Everything from the line containing "Instruction: Click the overfunded" to the end of the listing is to be set down exactly, both ends included, and nothing before it.

_SOURCE MATERIAL_:

• • • • •

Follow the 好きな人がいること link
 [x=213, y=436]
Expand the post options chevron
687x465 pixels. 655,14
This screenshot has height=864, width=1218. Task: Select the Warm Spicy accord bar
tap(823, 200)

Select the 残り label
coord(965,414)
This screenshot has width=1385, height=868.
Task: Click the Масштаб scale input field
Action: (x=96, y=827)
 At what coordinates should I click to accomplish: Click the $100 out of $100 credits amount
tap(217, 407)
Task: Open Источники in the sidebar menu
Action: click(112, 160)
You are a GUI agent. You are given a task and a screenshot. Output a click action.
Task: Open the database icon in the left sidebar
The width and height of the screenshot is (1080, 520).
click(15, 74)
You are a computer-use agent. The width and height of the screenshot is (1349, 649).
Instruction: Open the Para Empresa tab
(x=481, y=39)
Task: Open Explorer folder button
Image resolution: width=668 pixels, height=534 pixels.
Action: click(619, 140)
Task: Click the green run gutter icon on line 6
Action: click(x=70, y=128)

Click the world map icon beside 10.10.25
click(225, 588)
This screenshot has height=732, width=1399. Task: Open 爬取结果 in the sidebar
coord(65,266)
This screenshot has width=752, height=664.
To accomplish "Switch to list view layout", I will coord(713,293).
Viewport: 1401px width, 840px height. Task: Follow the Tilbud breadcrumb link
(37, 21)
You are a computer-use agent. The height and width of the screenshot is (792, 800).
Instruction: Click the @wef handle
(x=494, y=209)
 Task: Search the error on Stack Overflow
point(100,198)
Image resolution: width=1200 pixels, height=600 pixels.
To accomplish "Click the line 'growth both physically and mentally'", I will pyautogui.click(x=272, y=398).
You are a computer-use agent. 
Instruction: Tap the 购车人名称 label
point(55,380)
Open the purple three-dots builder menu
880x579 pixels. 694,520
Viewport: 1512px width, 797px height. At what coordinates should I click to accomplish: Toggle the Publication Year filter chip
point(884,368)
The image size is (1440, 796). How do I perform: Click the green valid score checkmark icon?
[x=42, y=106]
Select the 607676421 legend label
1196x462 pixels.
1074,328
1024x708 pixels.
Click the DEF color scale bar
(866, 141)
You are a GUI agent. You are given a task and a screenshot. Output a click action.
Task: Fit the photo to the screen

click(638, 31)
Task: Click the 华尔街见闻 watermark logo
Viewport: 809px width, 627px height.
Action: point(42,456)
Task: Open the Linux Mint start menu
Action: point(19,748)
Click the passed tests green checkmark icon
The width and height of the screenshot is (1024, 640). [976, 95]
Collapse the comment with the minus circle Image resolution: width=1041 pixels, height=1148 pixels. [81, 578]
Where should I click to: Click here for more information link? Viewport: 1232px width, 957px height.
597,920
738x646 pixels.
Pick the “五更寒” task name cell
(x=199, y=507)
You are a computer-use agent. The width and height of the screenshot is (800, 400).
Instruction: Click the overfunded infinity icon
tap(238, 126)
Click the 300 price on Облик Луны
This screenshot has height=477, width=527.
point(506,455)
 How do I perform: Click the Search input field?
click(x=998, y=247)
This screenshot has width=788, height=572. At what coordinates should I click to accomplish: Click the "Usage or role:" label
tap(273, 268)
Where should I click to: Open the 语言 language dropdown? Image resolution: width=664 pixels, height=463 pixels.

• • • • •

_SOLUTION TO THIS EXERCISE_:
Instruction: Click the overfunded infinity icon
tap(238, 126)
Click the 300 price on Облик Луны
This screenshot has height=477, width=527.
point(506,455)
 How do I perform: Click the Search input field?
click(x=998, y=247)
This screenshot has width=788, height=572. At what coordinates should I click to accomplish: Click the "Usage or role:" label
tap(273, 268)
Where should I click to: Open the 语言 language dropdown? Image resolution: width=664 pixels, height=463 pixels.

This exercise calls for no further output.